───── SUPPLIED TEXT

Sensat News

How we scaled our terrain across the globe using 3D tiles

October 9, 2024

Sensat's Senior Software Engineer, Chris Kapp breaks down how Sensat's team has scaled terrain across the globe using 3D tiles.

Introducing 3D tiles

3D tiles are the latest engineering craze in the geospatial world, and it’s easy to see why. They provide a simple method for different types of 3D geospatial data to be integrated and rendered together. We’ve been using them to power our world-class 3D geospatial renderer and it’s helped us to continue pushing the boundaries of what’s possible in a web browser.

‍

*Our state-of-the-art rendering engine handles all types of 2D and 3D data in the browser*

3D tiles work brilliantly for small-to-medium sized data sets, but we came across some interesting challenges when scaling to really big data sets. This article recounts how we scaled a single tileset containing terrain data spanning the globe with over 33 million tiles and that reference over 6 Terabytes of content, and how we utilise that data in our WebGL-based renderer.

‍Why did we need a tileset this big, and why terrain?

At Sensat we’ve invested heavily in 3D tiles, utilising the loaders.gl library to provide an entry point for our custom three.js-based renderer to visualise a wide variety of different data sets including BIM, CAD, Photogrammetry, and point clouds. It’s the format we’ve centralised on for storing and indexing all our 3D data and in the interest of minimising our renderer’s complexity, we want to keep it that way.

Our core product revolves around reducing risk and improving decision-making in construction projects by visualising all of your data contextually in one centralised view. The majority of our customers will have photogrammetry scans of their project area that form the basis of a digital twin. However, these scans can be expensive and limited in scope and we wanted to provide users with a baseline terrain model which could be used to cover areas that hadn’t been scanned.

Given that, you may wonder why we didn’t opt to integrate with Google’s photorealistic tiles, which are also delivered as a 3D Tiles tileset. Unfortunately, this is a DSM (Digital Surface Model) rather than a DTM (Digital Terrain Model) which means it also contains all the buildings and trees which could conflict with a project needing to demolish existing buildings in order to start.

A tale of two parts

This project presented us with two main challenges involving scalability:

By default when a tileset gets sufficiently large, 33 million tiles large in our case, it requires a tileset.json file hundreds of megabytes in size. This is a problem because this is all the metadata we need to determine what’s visible on screen. Without that metadata, we can’t even start trying to request the content - let alone render anything on screen.

Even if we got the metadata to the browser, how would we parse a tree containing 33 million nodes without exhausting the browser’s resources?

Part one: Getting the data to the browser

If we wanted to generate a standard tileset.json, it’d look something like the following. As it stands, that’s going to be far too much data to send to the browser. But we’re not out of luck!

──────────
───── DATA

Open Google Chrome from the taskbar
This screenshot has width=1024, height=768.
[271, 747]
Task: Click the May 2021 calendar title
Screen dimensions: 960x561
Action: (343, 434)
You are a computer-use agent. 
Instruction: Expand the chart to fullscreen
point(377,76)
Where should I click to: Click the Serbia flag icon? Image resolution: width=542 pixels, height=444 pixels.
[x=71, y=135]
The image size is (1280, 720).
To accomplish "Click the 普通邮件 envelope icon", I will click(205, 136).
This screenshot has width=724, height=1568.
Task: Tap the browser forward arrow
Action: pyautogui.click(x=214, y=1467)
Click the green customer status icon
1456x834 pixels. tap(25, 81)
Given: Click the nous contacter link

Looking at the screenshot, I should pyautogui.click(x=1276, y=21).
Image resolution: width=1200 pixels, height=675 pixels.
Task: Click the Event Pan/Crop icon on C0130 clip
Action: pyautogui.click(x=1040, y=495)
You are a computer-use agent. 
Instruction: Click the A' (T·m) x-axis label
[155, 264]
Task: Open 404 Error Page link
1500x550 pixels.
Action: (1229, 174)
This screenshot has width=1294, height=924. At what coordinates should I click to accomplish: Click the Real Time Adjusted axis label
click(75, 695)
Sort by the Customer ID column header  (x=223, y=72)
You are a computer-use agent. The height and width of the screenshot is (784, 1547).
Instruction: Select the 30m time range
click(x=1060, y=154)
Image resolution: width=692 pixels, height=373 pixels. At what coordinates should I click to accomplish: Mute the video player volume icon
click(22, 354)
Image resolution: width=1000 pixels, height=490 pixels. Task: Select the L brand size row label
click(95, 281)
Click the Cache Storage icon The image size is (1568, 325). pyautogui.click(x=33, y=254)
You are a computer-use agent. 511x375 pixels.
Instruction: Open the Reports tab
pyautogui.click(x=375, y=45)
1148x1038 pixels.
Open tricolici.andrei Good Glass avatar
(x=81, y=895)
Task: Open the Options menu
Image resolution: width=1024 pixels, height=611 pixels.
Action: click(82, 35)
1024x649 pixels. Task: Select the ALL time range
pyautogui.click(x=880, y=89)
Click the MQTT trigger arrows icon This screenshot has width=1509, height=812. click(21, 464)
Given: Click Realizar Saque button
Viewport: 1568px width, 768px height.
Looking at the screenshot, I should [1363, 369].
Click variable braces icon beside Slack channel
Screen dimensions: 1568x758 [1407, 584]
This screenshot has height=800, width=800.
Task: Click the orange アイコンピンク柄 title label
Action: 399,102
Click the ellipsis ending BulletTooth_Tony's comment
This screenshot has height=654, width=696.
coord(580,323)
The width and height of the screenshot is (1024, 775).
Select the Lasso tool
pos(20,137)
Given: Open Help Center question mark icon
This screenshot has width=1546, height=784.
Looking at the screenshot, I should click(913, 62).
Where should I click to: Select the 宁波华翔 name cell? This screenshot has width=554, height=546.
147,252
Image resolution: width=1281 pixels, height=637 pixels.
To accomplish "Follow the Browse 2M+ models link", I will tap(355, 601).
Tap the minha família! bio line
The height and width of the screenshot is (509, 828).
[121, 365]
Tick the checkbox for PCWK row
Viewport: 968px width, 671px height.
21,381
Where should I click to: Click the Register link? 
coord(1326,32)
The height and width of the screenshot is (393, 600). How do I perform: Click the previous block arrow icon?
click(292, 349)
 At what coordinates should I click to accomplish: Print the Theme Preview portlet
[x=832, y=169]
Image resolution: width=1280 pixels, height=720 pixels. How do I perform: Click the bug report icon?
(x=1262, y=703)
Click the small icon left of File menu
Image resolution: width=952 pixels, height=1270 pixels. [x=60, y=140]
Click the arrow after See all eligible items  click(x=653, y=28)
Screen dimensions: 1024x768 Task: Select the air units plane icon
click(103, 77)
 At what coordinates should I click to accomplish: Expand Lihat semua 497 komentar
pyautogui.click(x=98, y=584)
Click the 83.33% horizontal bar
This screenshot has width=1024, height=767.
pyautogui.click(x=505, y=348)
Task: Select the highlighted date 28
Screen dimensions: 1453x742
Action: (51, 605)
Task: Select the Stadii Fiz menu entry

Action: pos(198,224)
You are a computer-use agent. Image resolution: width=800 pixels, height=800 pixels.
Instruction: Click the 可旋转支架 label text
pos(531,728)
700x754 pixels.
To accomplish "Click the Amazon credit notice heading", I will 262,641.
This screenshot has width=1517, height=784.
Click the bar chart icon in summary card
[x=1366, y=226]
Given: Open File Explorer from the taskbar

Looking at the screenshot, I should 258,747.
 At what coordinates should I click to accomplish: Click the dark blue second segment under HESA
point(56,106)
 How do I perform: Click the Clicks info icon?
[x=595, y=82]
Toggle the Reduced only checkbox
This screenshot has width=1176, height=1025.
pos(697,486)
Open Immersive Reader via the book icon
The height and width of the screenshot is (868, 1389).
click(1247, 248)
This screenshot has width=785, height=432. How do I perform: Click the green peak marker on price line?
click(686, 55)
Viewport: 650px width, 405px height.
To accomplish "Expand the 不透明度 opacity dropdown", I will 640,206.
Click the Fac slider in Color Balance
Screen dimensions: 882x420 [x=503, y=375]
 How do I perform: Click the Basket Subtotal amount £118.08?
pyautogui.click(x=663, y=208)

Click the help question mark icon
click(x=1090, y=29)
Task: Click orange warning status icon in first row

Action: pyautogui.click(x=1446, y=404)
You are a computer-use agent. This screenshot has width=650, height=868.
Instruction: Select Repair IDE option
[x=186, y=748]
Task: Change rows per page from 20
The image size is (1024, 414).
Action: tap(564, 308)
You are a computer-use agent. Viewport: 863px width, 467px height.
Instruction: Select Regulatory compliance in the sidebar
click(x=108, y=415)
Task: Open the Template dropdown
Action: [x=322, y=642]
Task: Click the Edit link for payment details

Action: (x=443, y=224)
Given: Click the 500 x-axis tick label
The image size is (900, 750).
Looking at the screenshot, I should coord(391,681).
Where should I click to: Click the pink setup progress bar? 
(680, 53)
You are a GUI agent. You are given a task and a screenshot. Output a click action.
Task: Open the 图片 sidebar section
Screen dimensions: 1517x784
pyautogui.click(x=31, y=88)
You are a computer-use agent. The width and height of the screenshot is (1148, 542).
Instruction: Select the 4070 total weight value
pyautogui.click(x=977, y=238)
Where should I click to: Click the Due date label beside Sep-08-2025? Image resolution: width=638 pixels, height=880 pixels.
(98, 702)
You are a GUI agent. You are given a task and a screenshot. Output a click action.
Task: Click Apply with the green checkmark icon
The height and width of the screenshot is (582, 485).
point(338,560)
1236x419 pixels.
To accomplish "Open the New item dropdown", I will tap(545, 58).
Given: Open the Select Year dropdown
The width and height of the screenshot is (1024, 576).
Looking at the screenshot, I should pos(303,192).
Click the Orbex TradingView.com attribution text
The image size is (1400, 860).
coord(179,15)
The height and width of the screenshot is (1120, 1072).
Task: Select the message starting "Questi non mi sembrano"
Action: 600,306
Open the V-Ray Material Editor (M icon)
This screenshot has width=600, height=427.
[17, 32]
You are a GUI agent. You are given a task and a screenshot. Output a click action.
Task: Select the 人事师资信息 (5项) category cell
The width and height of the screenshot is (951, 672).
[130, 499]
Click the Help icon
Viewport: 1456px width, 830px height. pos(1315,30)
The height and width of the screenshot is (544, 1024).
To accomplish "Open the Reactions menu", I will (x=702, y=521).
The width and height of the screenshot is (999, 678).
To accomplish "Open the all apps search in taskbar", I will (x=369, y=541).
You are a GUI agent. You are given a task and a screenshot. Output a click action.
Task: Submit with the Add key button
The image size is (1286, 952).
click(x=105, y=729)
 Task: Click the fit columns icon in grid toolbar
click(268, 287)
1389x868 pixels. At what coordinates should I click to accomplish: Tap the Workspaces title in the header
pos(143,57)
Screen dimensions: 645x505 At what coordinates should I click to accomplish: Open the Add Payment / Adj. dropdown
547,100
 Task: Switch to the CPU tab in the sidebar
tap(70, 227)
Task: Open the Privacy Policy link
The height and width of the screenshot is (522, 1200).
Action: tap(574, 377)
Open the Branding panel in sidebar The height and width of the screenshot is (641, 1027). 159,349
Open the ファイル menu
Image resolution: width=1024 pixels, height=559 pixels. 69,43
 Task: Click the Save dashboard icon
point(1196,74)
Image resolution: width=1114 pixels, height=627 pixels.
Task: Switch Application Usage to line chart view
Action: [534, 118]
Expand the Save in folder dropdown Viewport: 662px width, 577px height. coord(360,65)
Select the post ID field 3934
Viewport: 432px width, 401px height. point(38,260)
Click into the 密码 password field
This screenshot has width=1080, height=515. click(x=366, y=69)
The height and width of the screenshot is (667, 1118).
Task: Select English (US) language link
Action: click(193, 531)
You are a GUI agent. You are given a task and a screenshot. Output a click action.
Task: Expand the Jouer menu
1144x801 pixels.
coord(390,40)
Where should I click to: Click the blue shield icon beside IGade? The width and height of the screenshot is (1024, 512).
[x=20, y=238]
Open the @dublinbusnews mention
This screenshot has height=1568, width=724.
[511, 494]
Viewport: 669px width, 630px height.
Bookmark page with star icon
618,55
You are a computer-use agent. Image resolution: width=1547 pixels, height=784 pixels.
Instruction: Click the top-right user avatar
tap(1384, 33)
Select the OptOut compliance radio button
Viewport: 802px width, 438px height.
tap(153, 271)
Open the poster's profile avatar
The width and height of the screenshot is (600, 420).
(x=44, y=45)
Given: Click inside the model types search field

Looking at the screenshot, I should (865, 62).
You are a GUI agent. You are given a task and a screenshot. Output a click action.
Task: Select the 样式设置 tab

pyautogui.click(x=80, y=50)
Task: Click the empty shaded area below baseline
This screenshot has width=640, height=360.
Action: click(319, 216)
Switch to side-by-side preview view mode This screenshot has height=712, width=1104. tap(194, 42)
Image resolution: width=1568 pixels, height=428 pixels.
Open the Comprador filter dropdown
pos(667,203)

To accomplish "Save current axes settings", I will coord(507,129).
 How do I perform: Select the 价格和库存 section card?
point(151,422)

──────────

§ YOUR TASK: Write the next part of the article about scaling terrain with 3D tiles, starting right after its last sentence. You won't need this data for anything here.

§ TASK OUTPUT:
*An example tileset.json file using 3D Tiles*

‍

Instead, we can utilise the version 1.1 ‘Implicit Tiling’ feature which defines each level of detail as being split in half on each applicable dimension. For a quadtree like our terrain, we’ll end up with four child nodes for each node, in a tiling scheme that is very similar to XYZ tiles.

Implicit Tiling uses an additional piece of metadata called subtrees. These subtrees are a collection of files describing which tiles within the tree are available and subsequently which of those tiles have content. Subsequently, each subtree contains up to two bitstreams arranged in a morton index pattern to store that data. If we were to try to encode the availability information for our terrain tileset, that would still be at least 66 million bits of data. We’re doing better, but this is still too much data to send over the network.

Fortunately for us, our terrain is modelled in EPSG:3857 which is defined for almost the entire globe and the area for which it is defined doesn’t contain any holes. This is particularly convenient as it means that we can replace the bitstreams with a constant value of 1 and avoid sending the bitstreams altogether. With these tweaks, we’ve reduced our hundreds of megabytes of metadata down to a single piece of JSON of just a few hundred bytes.

‍

*Our final tileset.json and subtree file describing the entire terrain dataset*

Part two: Traversing 33 million tiles in the browser

Now we’ve got the tileset in the browser, we’ve got to tackle how to determine what to render. Typically, we’d traverse the tileset in the following manner, similar to an existing implementation like loaders.gl.

Initially, we’d select all of the root-level tiles that make up a model, then for each tile we’d project the geometric error to screen-space error using the tile’s centre to find how many pixels of error there are for a given geometric error at that distance

*Initial selection of root tiles with maximum geometric error*

‍

*Refined selection of tiles based on projected screen-space error*

‍

While this approach works nicely for simple tilesets, it’s not going to scale to the number of tiles we’ll have in our tileset.

We wondered if it would be possible to do something similar to a more traditional 2D XYZ tile selection, which would mean finding the tiles within the camera’s viewing frustum rather than matching the tiles to the camera’s view.

Our starting premise was: Given that the implicit tiles standard enforces the geometric error changes predictably and monotonically, could we use an allowable geometric error to calculate an allowable LOD? Since screen-space error is our metric for determining what to render and it’s derived from a combination of geometric error and distance to the camera, there should exist some function which defines geometric error over the camera’s view frustum. With that function, we could determine the geometric error at any given position to know which LOD needed to be rendered.

Such a function could be calculated, but like many computer graphics techniques, we just need an approximation that is good enough that it becomes indistinguishable from correctness. First, we use the camera’s forward vector to project a point on the camera’s near plane and a point further out in space. At each of these points, we can derive the geometric error and use them to approximate the change in geometric error as we move along the camera’s forward vector.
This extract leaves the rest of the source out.